▶ _Passage shown_:
______

Myth #2: Our marketing is outsourced - we have a design agency and a PR agency.

Many SMBs truly believe that if they have a PR agency and a design or ad agency, they have covered their marketing requirements well. Unfortunately, marketing is not how well you have designed your website, but how effectively you have tailored your messaging and communication to your target buyers. It is good PR, but often not limited to that. It is about right targeting and positioning and building insightful and strategic marketing programs that increase your share of mind with your prospects, improve your odds of winning in a competitive bid and reduce your sales costs and cycle time.

Myth #3: We cannot afford fancy marketing consultants

Marketing outsourcing is often confused with brand consulting or similar high-end marketing strategy work. While marketing outsourcing involves its share of advisory, it is in reality a very practical and inexpensive approach to delivering measurable business value. It gives you access to best-in-class marketing processes and industry best practices by leveraging marketing professionals and more importantly, practitioners with significant functional experience. It also helps you cut your time to market and improve spend efficiencies by not having to reinventing the wheel when it comes to designing and running your strategic marketing programs.

Finally, marketing outsourcing keeps your costs variable and flexible, adding greater predictability to your spends and lowering your overall risk and exposure if you are not sure if you want to hire yourself that ace marketing team yet.

Thursday, March 6, 2008

Marketing Outsourcing - The cost vs. capability interplay

I have run marketing and communications departments for small and large organizations for over 15 years now and I cannot but agree with Professor Gail McGovern of the Harvard Business School when she says that 'few companies own all the marketing expertise they need'.

It is very easy to find low level tactical resources for your team - to run your trade shows, clean your databases, design your collateral or websites and track your marketing campaigns but as you go up the value chain to programs like thought leadership, new media strategies and CRM, the quality and availability of resources just dries up. So the perennial question that CMO organizations are faced with is 'what do we outsource?' and more importantly, 'why do we outsource?'. The answer more often than not lies in the interplay between cost and capability.

______

▶ _Supplied data_:
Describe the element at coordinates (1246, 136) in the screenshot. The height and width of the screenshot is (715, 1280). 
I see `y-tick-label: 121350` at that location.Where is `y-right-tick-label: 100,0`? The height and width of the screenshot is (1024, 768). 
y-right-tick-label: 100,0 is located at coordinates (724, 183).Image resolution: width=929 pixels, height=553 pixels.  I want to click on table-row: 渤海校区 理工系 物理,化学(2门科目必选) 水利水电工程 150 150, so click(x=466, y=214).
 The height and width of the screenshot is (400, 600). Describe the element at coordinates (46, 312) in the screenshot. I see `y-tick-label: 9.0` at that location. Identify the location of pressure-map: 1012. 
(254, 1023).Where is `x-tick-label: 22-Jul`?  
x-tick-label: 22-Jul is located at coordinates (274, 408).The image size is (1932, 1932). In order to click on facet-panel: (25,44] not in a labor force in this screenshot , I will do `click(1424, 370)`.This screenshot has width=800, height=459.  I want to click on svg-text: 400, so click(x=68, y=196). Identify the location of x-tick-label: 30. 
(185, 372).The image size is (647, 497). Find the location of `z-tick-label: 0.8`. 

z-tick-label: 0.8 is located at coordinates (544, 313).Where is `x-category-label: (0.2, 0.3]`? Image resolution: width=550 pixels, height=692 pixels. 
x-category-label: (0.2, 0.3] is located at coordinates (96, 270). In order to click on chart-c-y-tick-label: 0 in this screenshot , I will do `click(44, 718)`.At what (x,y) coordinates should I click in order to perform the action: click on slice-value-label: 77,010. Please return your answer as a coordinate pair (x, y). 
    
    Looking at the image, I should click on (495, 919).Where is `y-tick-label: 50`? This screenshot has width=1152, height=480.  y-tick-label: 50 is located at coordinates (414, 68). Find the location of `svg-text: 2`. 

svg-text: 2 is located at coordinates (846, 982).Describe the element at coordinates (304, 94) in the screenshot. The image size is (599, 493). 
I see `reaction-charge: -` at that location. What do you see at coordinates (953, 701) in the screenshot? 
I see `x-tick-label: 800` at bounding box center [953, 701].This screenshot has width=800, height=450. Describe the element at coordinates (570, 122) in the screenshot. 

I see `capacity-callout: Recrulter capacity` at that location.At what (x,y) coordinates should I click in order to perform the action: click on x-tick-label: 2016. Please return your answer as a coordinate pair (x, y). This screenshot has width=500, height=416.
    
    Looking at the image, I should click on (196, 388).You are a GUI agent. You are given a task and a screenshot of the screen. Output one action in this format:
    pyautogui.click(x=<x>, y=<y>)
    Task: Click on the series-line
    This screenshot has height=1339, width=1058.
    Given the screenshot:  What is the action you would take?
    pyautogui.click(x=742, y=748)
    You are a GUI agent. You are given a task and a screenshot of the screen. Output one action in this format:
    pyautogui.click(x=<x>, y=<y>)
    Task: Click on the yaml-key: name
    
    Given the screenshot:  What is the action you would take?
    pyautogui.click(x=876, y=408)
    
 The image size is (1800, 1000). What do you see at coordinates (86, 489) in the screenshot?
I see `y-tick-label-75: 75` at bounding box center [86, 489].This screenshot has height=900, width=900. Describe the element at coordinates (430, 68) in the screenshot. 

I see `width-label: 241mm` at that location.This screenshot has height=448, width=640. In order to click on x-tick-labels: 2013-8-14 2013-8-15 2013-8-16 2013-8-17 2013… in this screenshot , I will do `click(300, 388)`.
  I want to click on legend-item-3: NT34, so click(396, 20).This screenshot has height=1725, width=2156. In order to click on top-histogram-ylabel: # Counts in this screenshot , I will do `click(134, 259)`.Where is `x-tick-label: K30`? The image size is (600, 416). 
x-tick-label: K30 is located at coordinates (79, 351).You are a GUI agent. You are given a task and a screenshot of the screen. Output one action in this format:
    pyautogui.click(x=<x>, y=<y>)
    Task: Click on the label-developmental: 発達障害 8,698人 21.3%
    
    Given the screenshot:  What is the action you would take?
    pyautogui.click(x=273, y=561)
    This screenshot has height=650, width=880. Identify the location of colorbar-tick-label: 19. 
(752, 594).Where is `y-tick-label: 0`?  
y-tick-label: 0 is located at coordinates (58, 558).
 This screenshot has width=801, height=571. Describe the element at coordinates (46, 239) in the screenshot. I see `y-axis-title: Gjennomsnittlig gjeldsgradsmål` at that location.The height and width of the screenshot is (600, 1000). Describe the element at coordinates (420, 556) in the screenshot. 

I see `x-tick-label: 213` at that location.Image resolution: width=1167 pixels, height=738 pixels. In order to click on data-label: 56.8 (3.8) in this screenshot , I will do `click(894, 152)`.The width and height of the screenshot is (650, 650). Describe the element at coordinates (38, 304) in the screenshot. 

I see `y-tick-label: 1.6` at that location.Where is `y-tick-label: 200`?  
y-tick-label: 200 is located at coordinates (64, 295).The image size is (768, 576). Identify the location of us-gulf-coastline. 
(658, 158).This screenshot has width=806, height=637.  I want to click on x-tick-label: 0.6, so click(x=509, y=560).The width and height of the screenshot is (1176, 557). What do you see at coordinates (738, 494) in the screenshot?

______

▶ _Problem to work on_: Reproduce the marketing outsourcing passage above word for word, from start to finish.

▶ _Output for this task_:
Myth #2: Our marketing is outsourced - we have a design agency and a PR agency.

Many SMBs truly believe that if they have a PR agency and a design or ad agency, they have covered their marketing requirements well. Unfortunately, marketing is not how well you have designed your website, but how effectively you have tailored your messaging and communication to your target buyers. It is good PR, but often not limited to that. It is about right targeting and positioning and building insightful and strategic marketing programs that increase your share of mind with your prospects, improve your odds of winning in a competitive bid and reduce your sales costs and cycle time.

Myth #3: We cannot afford fancy marketing consultants

Marketing outsourcing is often confused with brand consulting or similar high-end marketing strategy work. While marketing outsourcing involves its share of advisory, it is in reality a very practical and inexpensive approach to delivering measurable business value. It gives you access to best-in-class marketing processes and industry best practices by leveraging marketing professionals and more importantly, practitioners with significant functional experience. It also helps you cut your time to market and improve spend efficiencies by not having to reinventing the wheel when it comes to designing and running your strategic marketing programs.

Finally, marketing outsourcing keeps your costs variable and flexible, adding greater predictability to your spends and lowering your overall risk and exposure if you are not sure if you want to hire yourself that ace marketing team yet.

Thursday, March 6, 2008

Marketing Outsourcing - The cost vs. capability interplay

I have run marketing and communications departments for small and large organizations for over 15 years now and I cannot but agree with Professor Gail McGovern of the Harvard Business School when she says that 'few companies own all the marketing expertise they need'.

It is very easy to find low level tactical resources for your team - to run your trade shows, clean your databases, design your collateral or websites and track your marketing campaigns but as you go up the value chain to programs like thought leadership, new media strategies and CRM, the quality and availability of resources just dries up. So the perennial question that CMO organizations are faced with is 'what do we outsource?' and more importantly, 'why do we outsource?'. The answer more often than not lies in the interplay between cost and capability.